Problem description »
List every magnetic susceptibility axis named in the abstract below on basalt dikes at Cathedral Cliffs.

** Passage for review follows **

Anisotropy of magnetic susceptibility (AMS) analysis of basalt dikes at Cathedral Cliffs, WY: implications for Heart Mountain faulting

Mafic dikes pervade the upper plate of the Heart Mountain Detachment (HMD), yet the dike concentration in the lower plate is sparse. Previous workers interpreted that these dikes were emplaced either coeval with or subsequent to the emplacement of the upper plate. The magnetic fabrics of 32 mafic dikes at Cathedral Cliffs were analyzed using low-field anisotropy of magnetic susceptibility (AMS) as a proxy for flow. These dikes intrude Ordovician-Mississippian carbonate and overlying Eocene volcanic rocks and are truncated along the nearly horizontal HMD. The dikes trend between N10 degrees W and N20 degrees E, are all steeply dipping, and range in width between 0.5 and 3 m. Flow directions for the dikes were determined by the bearing and plunge of the K-max (maximum principal susceptibility) axes relative to the dike orientation. About 66% of the dikes sampled show typical dike AMS patterns with K-max and K-int in the plane of the dike and K-min normal to the dike plane. About 66% of the dikes sampled have K-max inclinations > 45 degrees and thus were emplaced upward; 16% of the dikes have K-max inclinations of < 10 degrees and thus were emplaced laterally. The remaining dikes have intermediate K-max inclinations. With numerous dikes showing vertical to sub-vertical emplacement directions and with no magmatic source immediately below the detachment the dikes must predate emplacement of the upper plate. Therefore, upper plate dilation by dike intrusion could not be a driving force for protracted extension. Our date is consistent with a single catastrophic emplacement event, and inconsistent with an extensional allochthon model of incremental emplacement over long intervals of time. (c) 2005 Elsevier Ltd. All rights reserved.

** End of Passage for review **
** Data section follows **

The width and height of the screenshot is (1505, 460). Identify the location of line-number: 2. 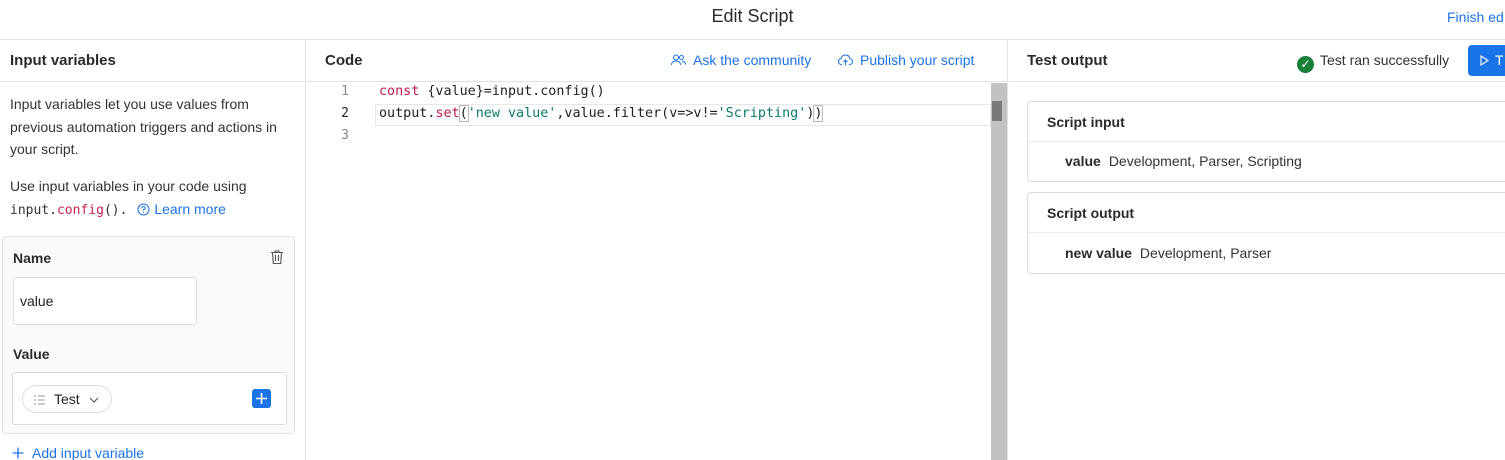
(345, 114).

** End of Data section **

Answer for this exercise »
K-max (maximum principal susceptibility), K-int, K-min